(Target pointing data)
·····
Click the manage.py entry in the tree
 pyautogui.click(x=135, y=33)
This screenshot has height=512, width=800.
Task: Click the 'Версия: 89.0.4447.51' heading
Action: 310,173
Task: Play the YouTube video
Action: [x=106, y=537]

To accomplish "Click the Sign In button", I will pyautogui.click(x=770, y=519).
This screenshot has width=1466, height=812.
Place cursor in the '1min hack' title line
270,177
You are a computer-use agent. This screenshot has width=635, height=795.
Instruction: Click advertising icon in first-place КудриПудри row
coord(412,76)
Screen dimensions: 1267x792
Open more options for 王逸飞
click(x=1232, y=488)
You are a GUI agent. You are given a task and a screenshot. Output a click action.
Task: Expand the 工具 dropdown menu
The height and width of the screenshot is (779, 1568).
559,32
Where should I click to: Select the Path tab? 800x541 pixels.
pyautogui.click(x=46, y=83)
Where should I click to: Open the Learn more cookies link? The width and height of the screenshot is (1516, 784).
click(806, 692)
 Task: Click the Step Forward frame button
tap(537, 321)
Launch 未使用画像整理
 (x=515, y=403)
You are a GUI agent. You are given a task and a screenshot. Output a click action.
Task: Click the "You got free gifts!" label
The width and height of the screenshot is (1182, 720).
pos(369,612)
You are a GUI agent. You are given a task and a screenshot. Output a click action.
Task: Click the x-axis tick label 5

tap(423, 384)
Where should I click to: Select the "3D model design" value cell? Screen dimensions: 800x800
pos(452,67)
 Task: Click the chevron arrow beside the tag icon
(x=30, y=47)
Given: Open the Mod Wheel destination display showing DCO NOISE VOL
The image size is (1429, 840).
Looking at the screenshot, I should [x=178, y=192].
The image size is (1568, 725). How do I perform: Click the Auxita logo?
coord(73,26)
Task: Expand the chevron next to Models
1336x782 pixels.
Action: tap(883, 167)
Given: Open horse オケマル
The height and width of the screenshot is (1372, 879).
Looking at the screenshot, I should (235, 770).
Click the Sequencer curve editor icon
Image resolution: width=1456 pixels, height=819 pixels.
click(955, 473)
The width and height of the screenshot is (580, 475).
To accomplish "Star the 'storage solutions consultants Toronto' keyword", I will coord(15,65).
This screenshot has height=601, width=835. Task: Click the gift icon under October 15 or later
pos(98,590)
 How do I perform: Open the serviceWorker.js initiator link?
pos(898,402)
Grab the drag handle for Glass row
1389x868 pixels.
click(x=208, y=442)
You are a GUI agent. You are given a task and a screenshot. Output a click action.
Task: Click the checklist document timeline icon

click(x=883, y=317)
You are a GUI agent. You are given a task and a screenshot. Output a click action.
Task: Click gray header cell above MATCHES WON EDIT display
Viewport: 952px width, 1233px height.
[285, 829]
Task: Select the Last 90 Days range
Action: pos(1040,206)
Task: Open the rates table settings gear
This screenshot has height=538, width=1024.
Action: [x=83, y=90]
·····
→ **What is expected**
State how many lines of the entries contain the string "more", counting only matches with the same case. Give the number alone.

→ **The answer**
2